Jean-Pierre Sudre (/fr/; September 27, 1921 – September 6, 1997) was a commercial photographer.

==Biography==
Sudre was born in Paris but later moved to the south of France. There he devoted his life to workshops of fine art photography.

==Photography==
Sudre's subject-matter was mainly the still-life and figure. He is best known for his experimentation with chemicals, and is credited with the creation of Mordançage (tr. 'etching', ' scouring'), though he built the process on the film reversal technique first documented in 1897 by Paul Liesegang and known as etch-bleach, bleach-etch, gelatin relief, or reverse relief.

==Recognition==
On its foundation in 1952, Sudre was invited to become the honorary president of Les 30 x 40, Club Photographique de Paris in 1957 Sudre was awarded the Lion d'Or at the first Biennale Internationale de la Photographie at Venice, Italy.
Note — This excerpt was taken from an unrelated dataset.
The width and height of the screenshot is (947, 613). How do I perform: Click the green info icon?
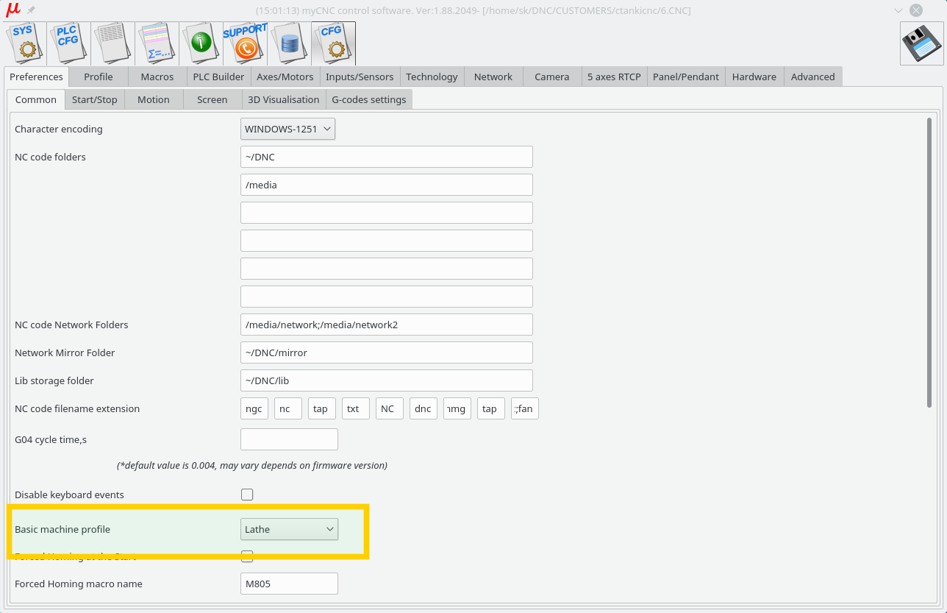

In 1970, at the invitation of writer Michel Tournier, Sudre participated in the first Rencontres d'Arles as a guest of honour, and was included in first public evening meeting of three important 'Photographers of the Moment', with Brihat Denis and Jean-Philippe Charbonnier. Many photographers from all over France came to this event.

He died in Aix-en-Provence, aged 75, after a prolonged illness.